Tampoco por parte de los estudiantes es frecuente encontrar actitudes de generosa dedicación y compromiso vocacional, en consonancia con los valores dominantes en el entorno, que no son otros que la superficialidad, el dinero fácil, el hedonismo generalizado (sea botellón o sexo fácil) el logro y obtención de objetivos sin exigencia y esfuerzo real. Bien es verdad que son mayoría los que se sienten defraudados de su paso por la universidad, aunque tampoco muchos alumnos hayan puesto un granito de arena en la construcción de un edificio que necesita buenos apoyos. También , es verdad, hay grupos de estudiantes altamente comprometidos, solidarios y responsables, por fortuna
Si nos fijamos en otros colectivos hoy muy influyentes en la vida diaria de las universidades, como son los formados por conserjes, bibliotecarios, técnicos de laboratorios, administrativos de secretarías de servicios, facultades y departamentos, en definitiva el PAS, asistimos a un proceso de perversión de actitudes y funciones en varios de ellos, que distan mucho de contribuir a esa posible comunidad universitaria de aprendizaje y de formación que algunos todavía creemos posible, sin duda con mucha ingenuidad. Observamos conductas de este personal de a pie que se sitúan siempre a la defensiva, y aunque tengan bien reglamentadas sus tareas buscan todos los subterfugios para salir por la tangente, ya sea concentrándose en su celo en los horarios, en la consulta compulsiva del ordenador o el teléfono móvil , en la exigencia del cumplimento exagerado de normas claramente proteccionistas para sus intereses, a no facilitar nada, más aún si es preciso levantarse de la silla.

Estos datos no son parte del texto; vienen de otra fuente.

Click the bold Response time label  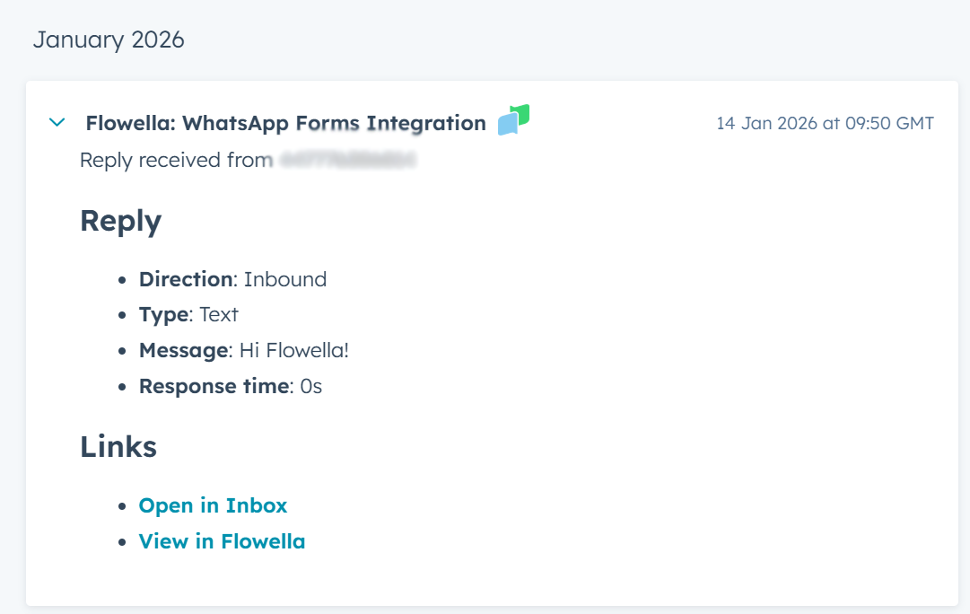pos(215,387)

En definitiva, que carecen de actitud de servicio, porque no creen que su óbolo es necesario para la construcción del edificio de la comunidad universitaria. Y hay muchos sujetos de este tipo entre nosotros
En tiempos de pandemia, es duro reconocerlo, campean actitudes poco colaborativas en el personal universitario. Aquella ensoñación de hace unos meses, que nos auguraba un cambio muy profundo de actitudes, que nos haría ser mejores al final del túnel sanitario y de aislamiento, creo que no existe en la universidad, o al menos me cuesta adivinarla como sueño hecho realidad, o en camino de conseguir.